(Stored data entries)

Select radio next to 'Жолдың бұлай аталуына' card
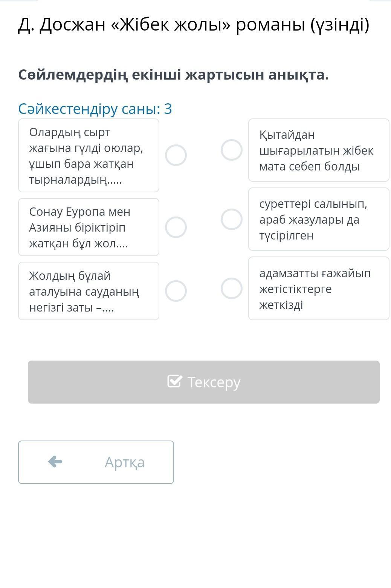Viewport: 391px width, 588px height. click(176, 291)
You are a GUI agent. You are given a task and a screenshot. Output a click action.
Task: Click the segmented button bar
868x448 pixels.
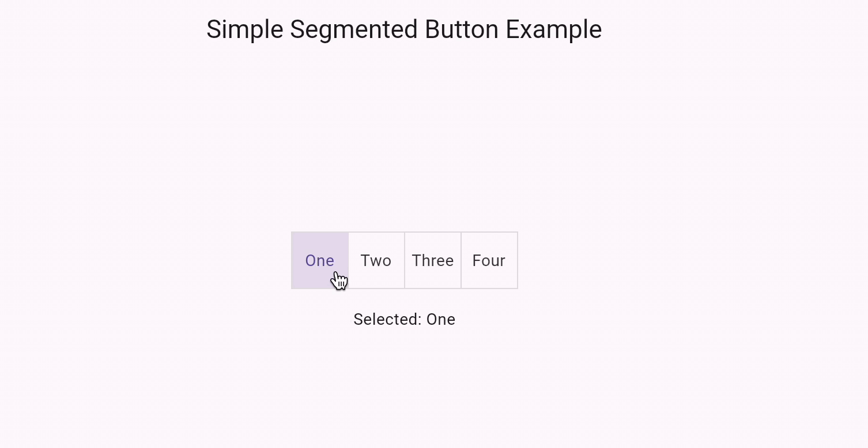(404, 260)
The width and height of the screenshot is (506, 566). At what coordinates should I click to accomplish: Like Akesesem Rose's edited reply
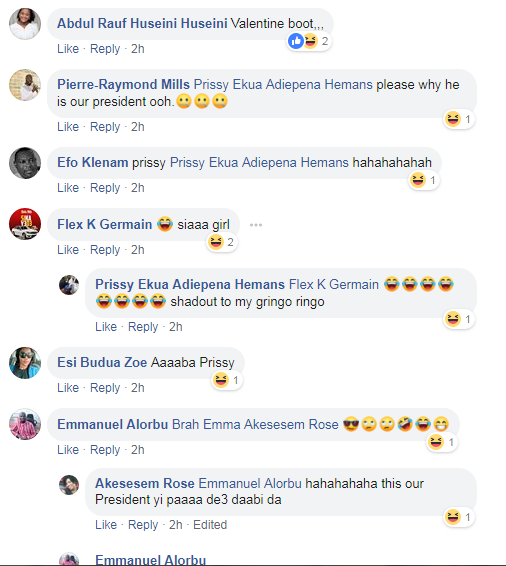[106, 524]
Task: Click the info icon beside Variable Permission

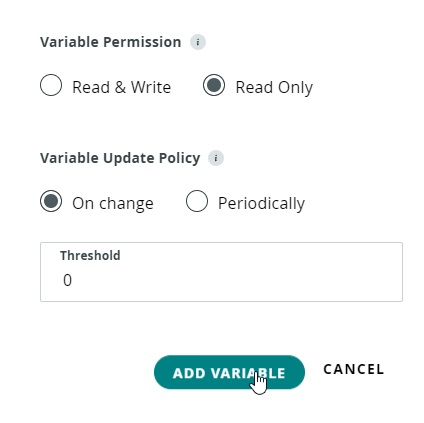Action: point(198,42)
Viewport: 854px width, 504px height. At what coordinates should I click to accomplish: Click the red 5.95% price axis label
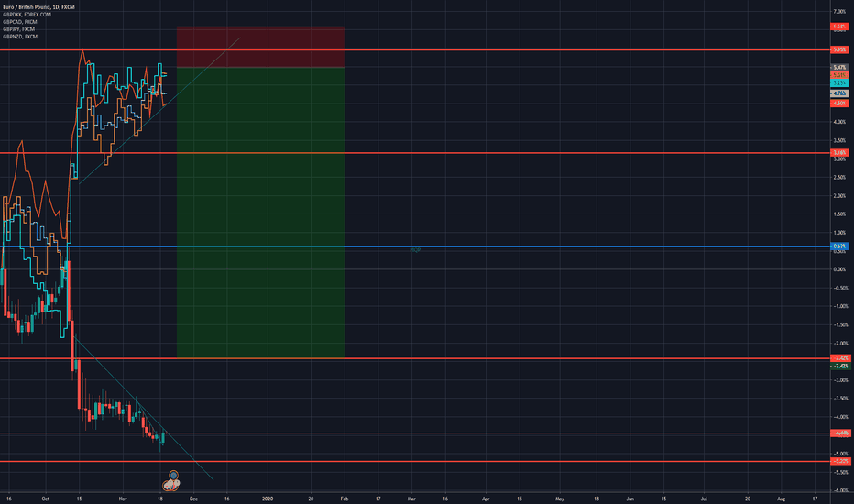tap(839, 49)

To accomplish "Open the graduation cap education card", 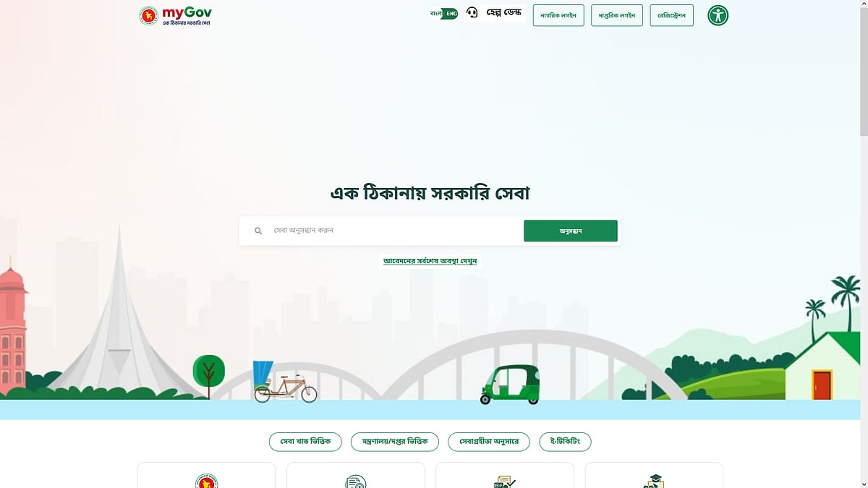I will pyautogui.click(x=654, y=475).

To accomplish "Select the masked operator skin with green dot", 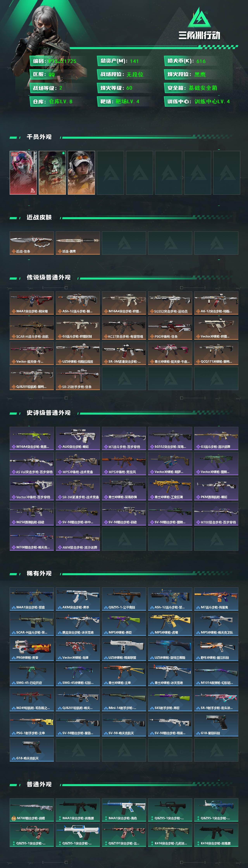I will pos(52,173).
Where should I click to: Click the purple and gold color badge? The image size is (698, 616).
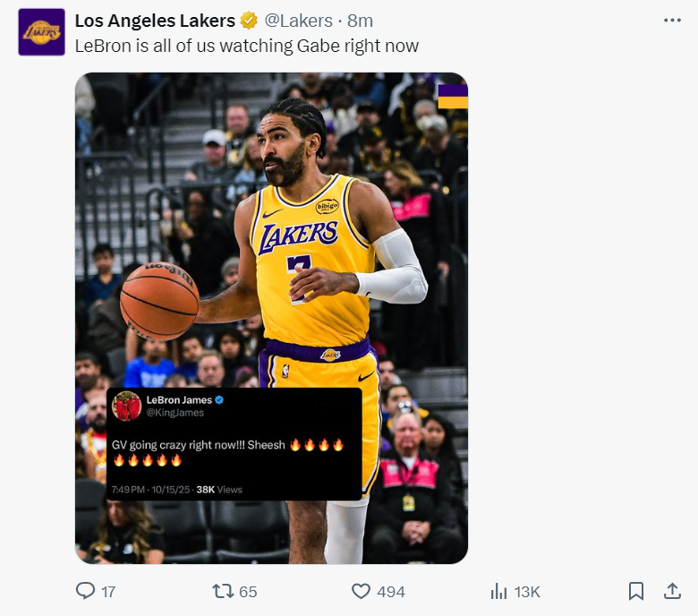click(452, 96)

- _Required work_
Copy exactly, with no pictures, the lines from the line containing "Where should I" through the last line of the records above.

- _Your solution_
Where should I click to: Click the purple and gold color badge? The image size is (698, 616).
click(452, 96)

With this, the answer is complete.